Ahmed’s early paintings decorated the walls of her parents’ home and later they would become protagonists in the peculiar story of courtship between Mara and her now-husband. “I made paintings inspired by poetry but also by activism. My favorite one, which was prominently displayed in our house, was a critique of empty-talk activism instead of on-the-ground, action-oriented protest and social work. It was an abstract painting that my mom enjoyed explaining to our guests. Those early paintings played a crucial role in my life. I got married because of them.” As Mara has told NPR’s StoryCorps, according to the tradition of her culture, she and Aitezaz had an arranged marriage. But in the end, their marriage was settled not exactly by family decision but by the special connection they felt toward each other and her art.

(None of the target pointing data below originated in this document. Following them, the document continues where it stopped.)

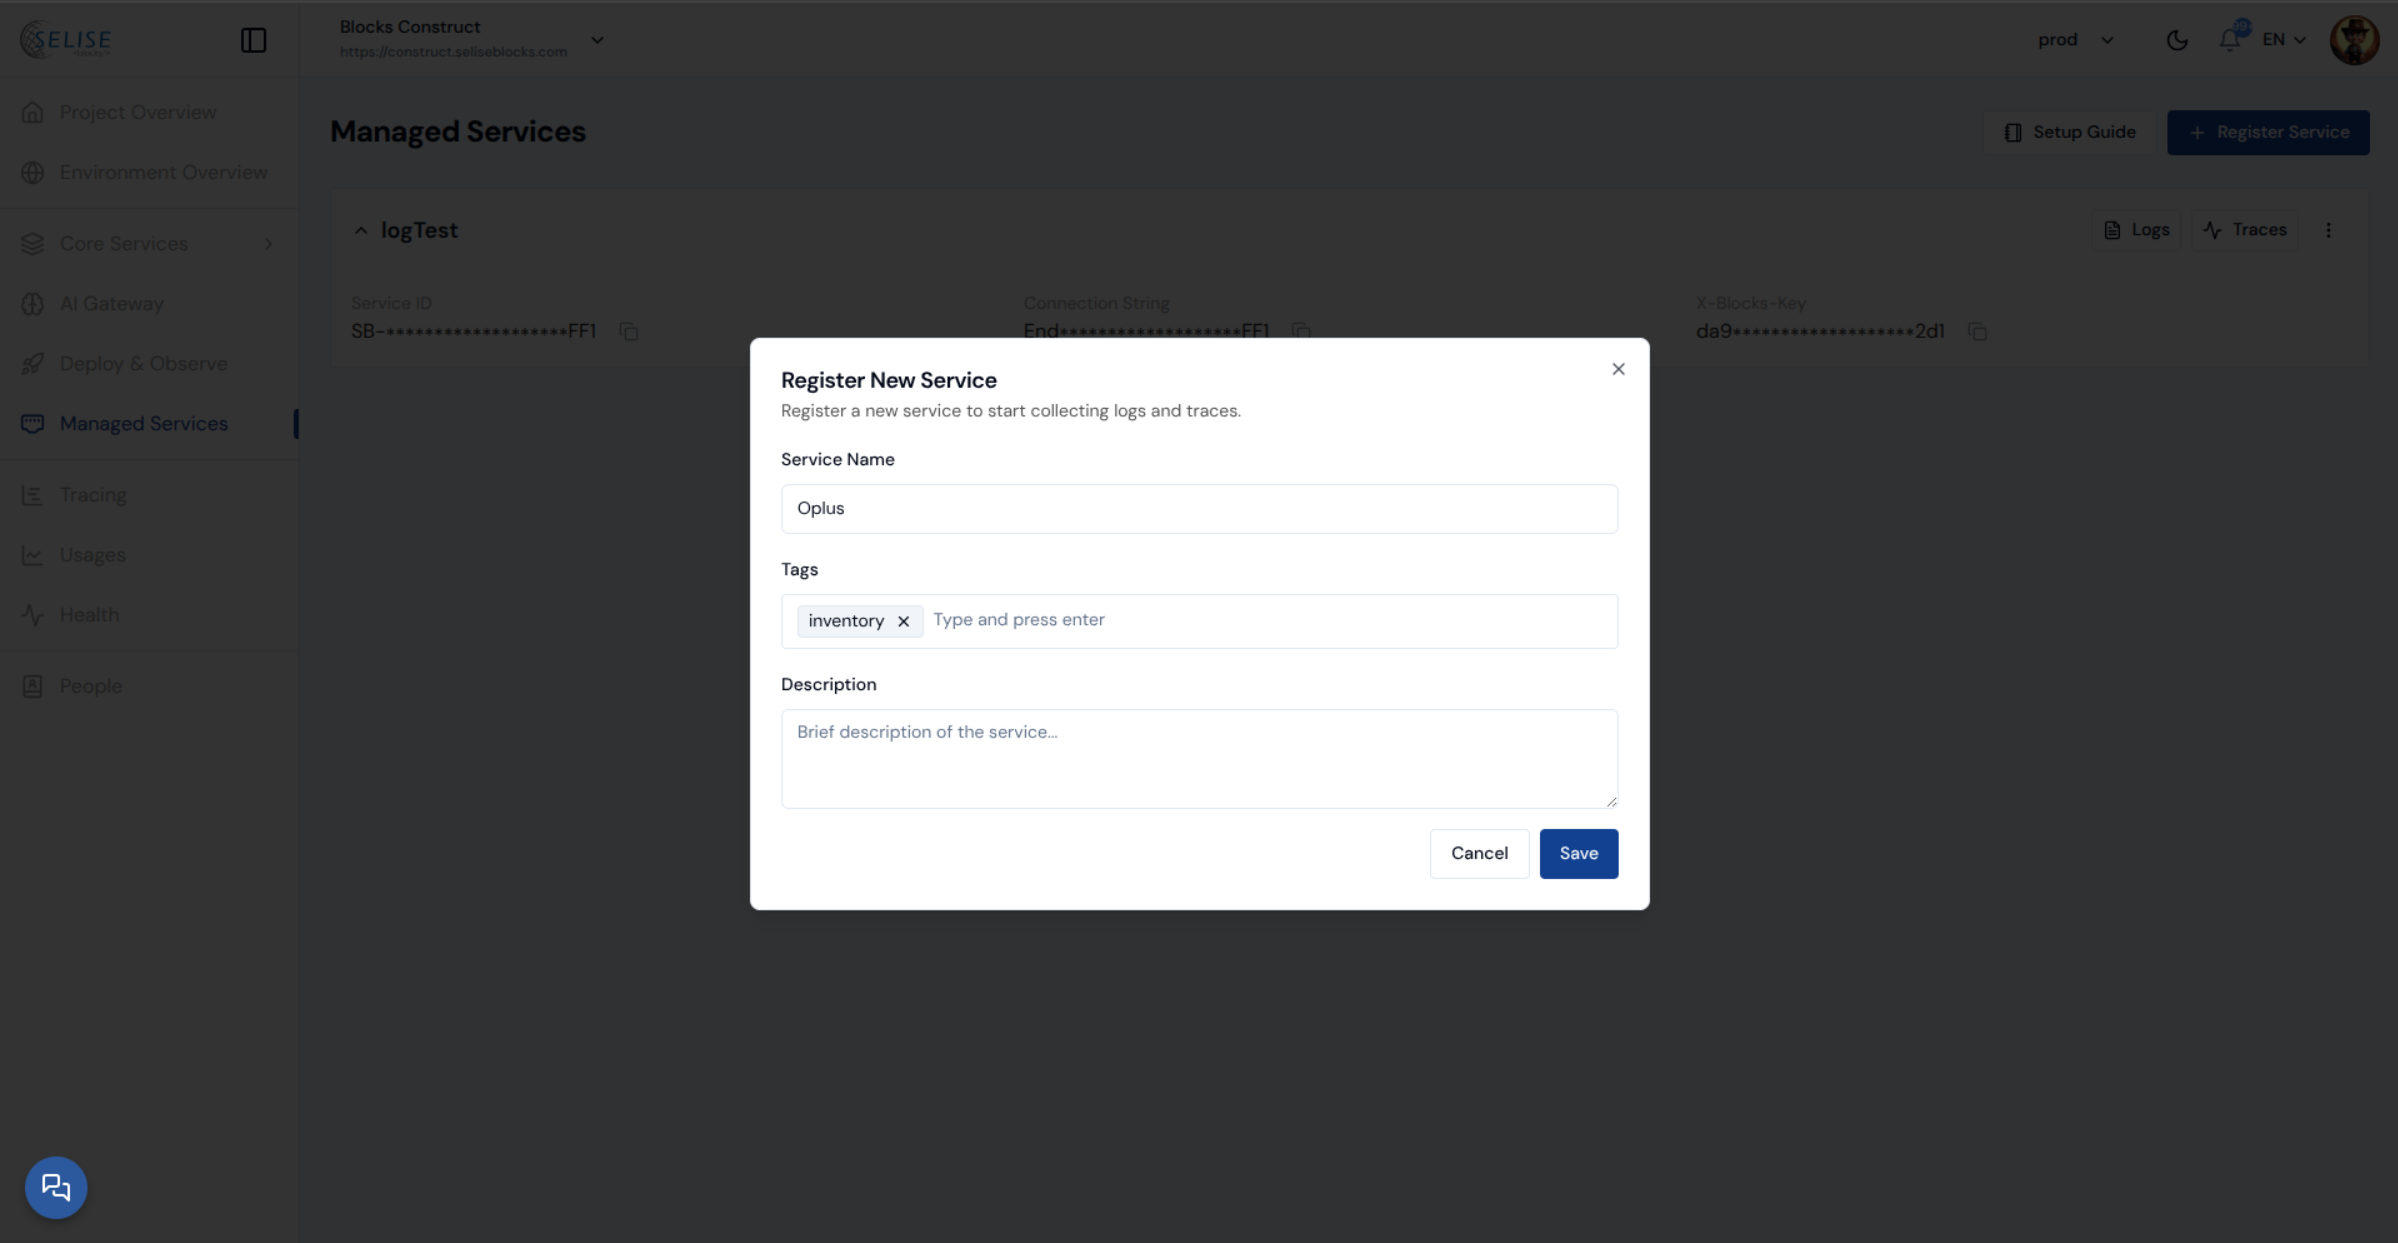Click the Description text area
Screen dimensions: 2398x1243
pyautogui.click(x=1198, y=758)
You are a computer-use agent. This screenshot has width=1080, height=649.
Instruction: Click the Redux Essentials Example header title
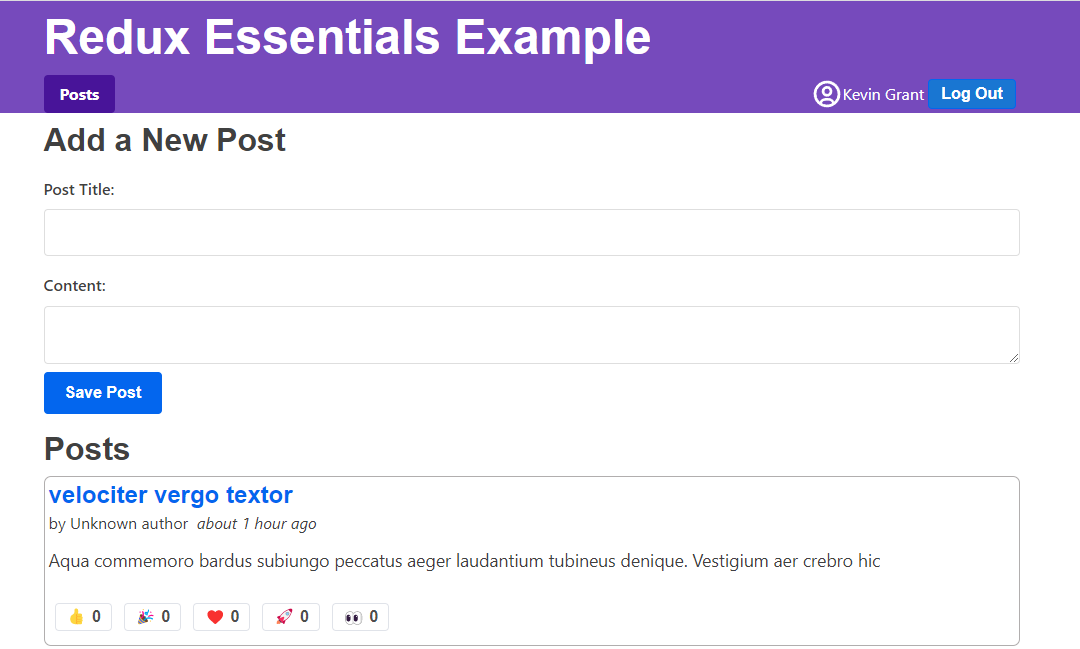click(346, 37)
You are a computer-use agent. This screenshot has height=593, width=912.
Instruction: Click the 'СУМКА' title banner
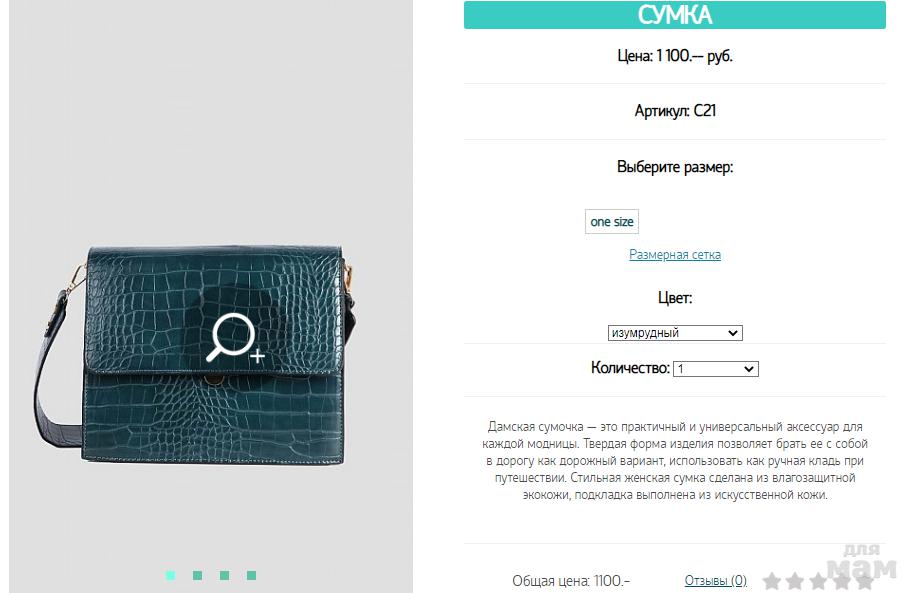675,15
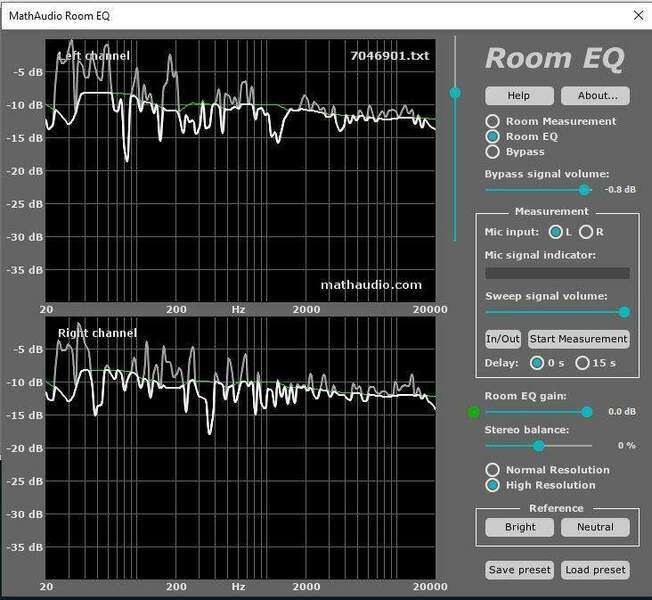Choose R mic input

586,232
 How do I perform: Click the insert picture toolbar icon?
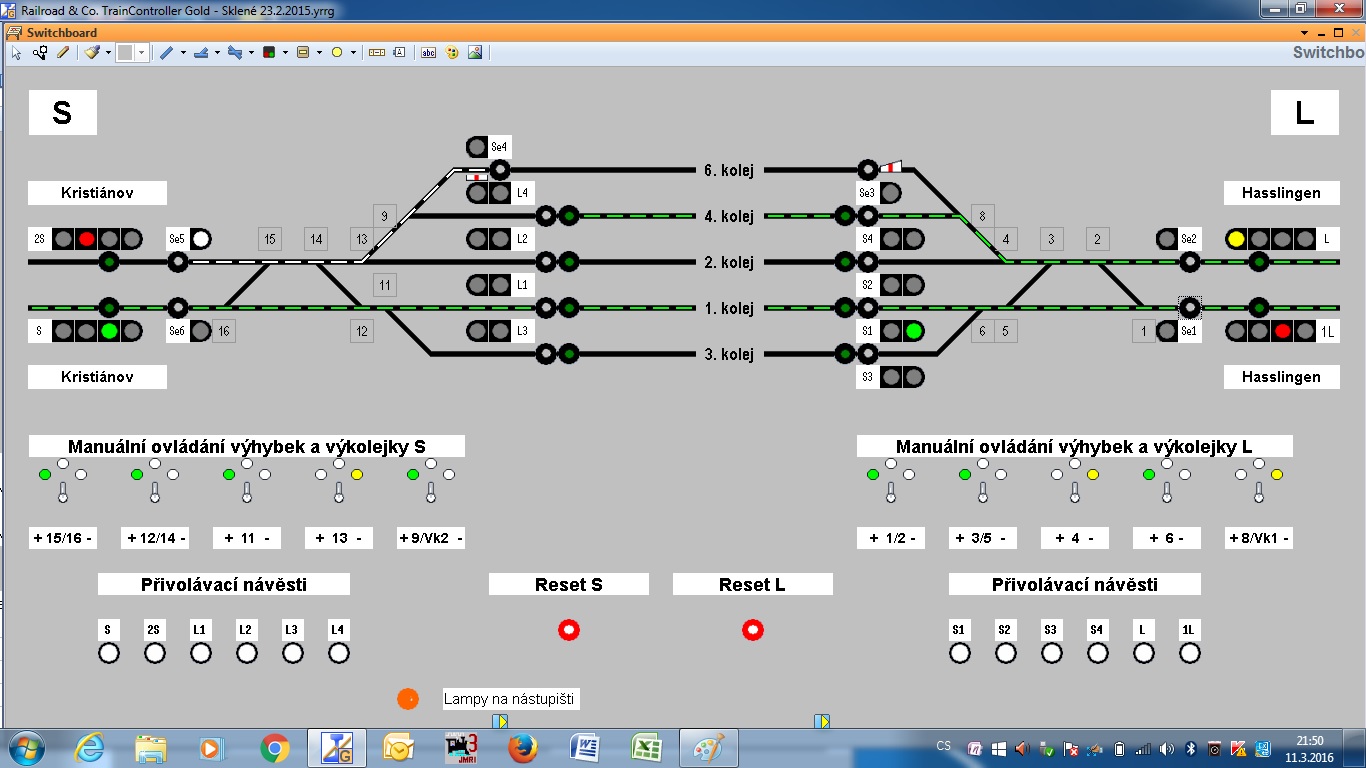coord(475,53)
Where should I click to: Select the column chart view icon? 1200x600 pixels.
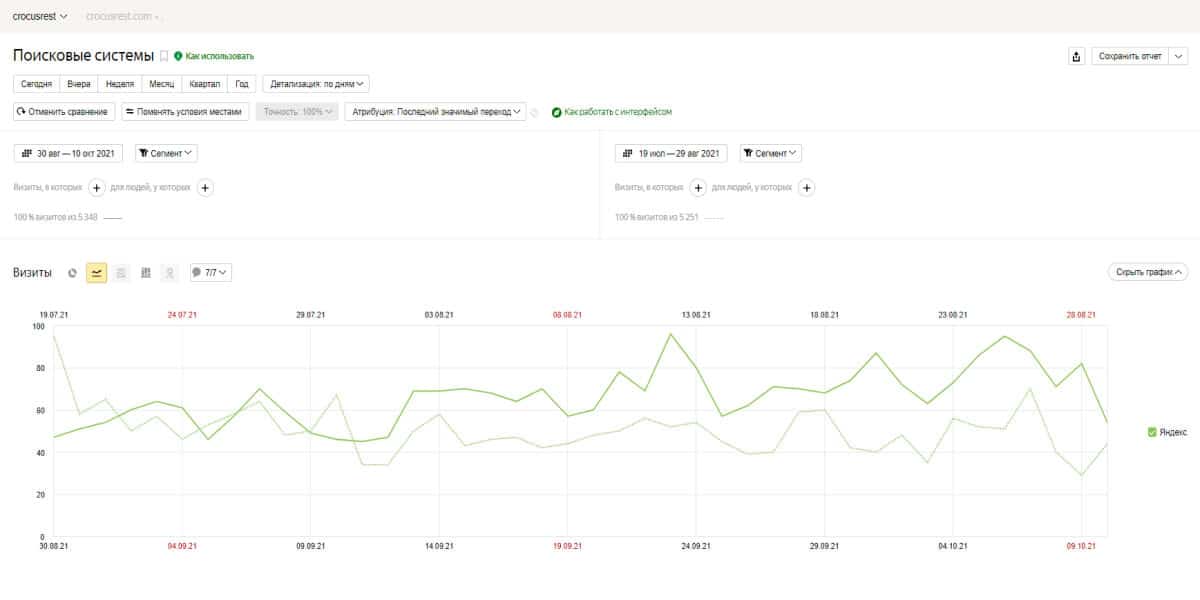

After moving to the US, Ahmed’s interest in art continued to grow. In 2004, she decided to resign from her job as a senior financial analyst and give art another serious try. That year, she enrolled in an art class at Nazareth College and attended courses at Visual Studies Workshop and the Rochester Institute of Technology. She became a very involved activist and independent filmmaker. According to Ahmed, the main reason to turn to moving images was in order to make “The Muslims I Know” (2008), a micro study conducted with a particular group of Muslims in an attempt “to counter the barrage of misinformation about Islam and Muslims that was coming out of mainstream media after 9/11”, as she explained recently in an video segment with WXXI.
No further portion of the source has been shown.